Monday, March 14, 2016

Let there be daylight savings time. (Ahh, ahhh, ahhhhhhh….)*

Well, over the weekend, we sprung ahead, clock-wise. So now it’s light into the evening. Psychologically, this is a biggy. Sure, we’ve been getting used to later-in-the-day in itsy-bitsy increments since December. And your really do begin to notice things lightening up by late January. But when we get the extra-hour in one fell swoop, the great leap forward, it’s a thing of beauty, a joy forever. At this point, we begin to believe that there actually will be a spring.

Some years, we appreciate this more than others. Last year, for example, when us hearty New Englanders felt like we were stuck in an endless recitation of John Greenleaf Whittier’s poem “Snow-Bound.” Last year, well, Daylight Savings Time couldn’t come fat enough.

This year, not so much. Not so much snow. Not so much cold. Lots of eerily early spring – we’ve already hit the 70’s a couple of times. That shouldn’t happen in March…

Nonetheless, I don’t know anyone who doesn’t look forward to Daylight Savings Time; who wasn’t delighted, years back, when Daylight Savings Time fell back from April to March, so that we could spring ahead sooner.

But I, of course, do not know everybody. And both spring-ahead and fall-back bring out a lot of different viewpoints about what to do with Daylight Savings Time.

There are the “let’s get rid of it.” They say that farmers deserve that extra hour of light to work their 40 acres with a mule who doesn’t know what time zone he toils in. They claim that daylight savings time brings out muggers, They say that there are more accidents driving in the dark in the morning heading to work, than driving in the dark in the evening heading for home. They say it’s dangerous for the kids, waiting for their school buses in the dark.

There are the “let’s make it permanent” folks, who argue that most people would rather have that extra hour of daylight at the end of their workday than at the beginning. I come down on this side. Give me the dark in the morning, but let there be light later in the day. If it’s too dangerous for the kiddos, lets take a look at those who are arguing that school should start later in the day, anyway. Their point is that teenagers, because of their peculiar circadian cycles, don’t get the right amount of REM sleep. I realize that the kiddos folks are worried about are the kindergartners, not the high schoolers. Still, we could figure this out. 

Still others just want to eliminate the semi-annual switcheroo, and don’t seem to care whether we take our darkness a.m. or p.m. Their point seems to be that adjusting your internal clock is just plain bad for everyone’s health. (I have to ask how these folks cope when they want to travel outside of their time zone. How do you handle jet lag after an all-nighter to Europe if you can’t manage an hour twice a year.
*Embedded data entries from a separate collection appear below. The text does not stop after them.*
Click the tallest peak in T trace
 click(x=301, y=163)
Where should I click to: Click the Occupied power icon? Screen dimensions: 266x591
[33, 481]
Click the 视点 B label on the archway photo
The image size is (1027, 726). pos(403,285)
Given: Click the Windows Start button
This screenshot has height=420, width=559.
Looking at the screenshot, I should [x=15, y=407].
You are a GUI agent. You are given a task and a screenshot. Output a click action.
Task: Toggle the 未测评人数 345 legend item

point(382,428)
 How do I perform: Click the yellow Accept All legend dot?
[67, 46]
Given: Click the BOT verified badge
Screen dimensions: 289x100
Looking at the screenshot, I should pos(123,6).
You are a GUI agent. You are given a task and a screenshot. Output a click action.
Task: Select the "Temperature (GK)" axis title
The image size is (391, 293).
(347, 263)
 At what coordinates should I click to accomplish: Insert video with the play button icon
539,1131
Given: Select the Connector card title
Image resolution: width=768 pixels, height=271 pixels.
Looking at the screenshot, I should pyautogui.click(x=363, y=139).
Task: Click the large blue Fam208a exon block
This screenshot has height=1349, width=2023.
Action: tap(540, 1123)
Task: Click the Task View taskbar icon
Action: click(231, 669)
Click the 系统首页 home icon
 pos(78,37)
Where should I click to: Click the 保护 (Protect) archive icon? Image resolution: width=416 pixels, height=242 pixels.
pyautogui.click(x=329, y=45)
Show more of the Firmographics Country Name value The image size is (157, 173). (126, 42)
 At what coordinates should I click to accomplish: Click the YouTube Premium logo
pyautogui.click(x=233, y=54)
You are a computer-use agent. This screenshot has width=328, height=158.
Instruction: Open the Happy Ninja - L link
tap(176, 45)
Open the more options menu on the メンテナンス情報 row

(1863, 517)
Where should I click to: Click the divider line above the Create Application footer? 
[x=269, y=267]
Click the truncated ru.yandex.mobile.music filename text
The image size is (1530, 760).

Do they just stay home?)

I suspect that most of those arguing on behalf of the farmers, who want to eliminate daylight savings time, don’t live at the beginning of a time zone. Maybe I’d feel different if I lived in Ohio, where they get more light in the evening to begin with. In Boston, we’re on the leading edge. More sun in the morning for all those urban farmer types. More dark at night for everyone else.

More recently, another faction has emerged: those who want New England (or all of New England other than the New York commuting counties in Connecticut) should get on American Standard Time and just stay put. Voila: we’re at the end of the time zone, so we get daylight at the back end of the day. We’d be with the Maritime Provinces. We’d almost be Canadians. (Given what might be looming for us, this might not be a bad idea.) The problem with this is that we’d no longer be in the same time zone as the rest of the East Coast, which seems like kind of a dumb thing to do. New York for the day? Change time zones! Head to DC for a protest march. Change time zones! Take the kids to Disneyworld. Change time zones!

I don’t see this working out all that well. We really are more identified with the Eastern Seaboard of the US than we are with PE Islanders. Plus I wouldn’t want to stay up until 11 p.m. to watch The Americans when the new season starts this week. Okay, I can catch it on demand any old time I want. But maybe I want to see it in real-time.

Mostly, I’m just happy to have that extra hour of light at the end of the day. Let the evening walks begin!

*In case you’re wondering, that was an angelic chorus.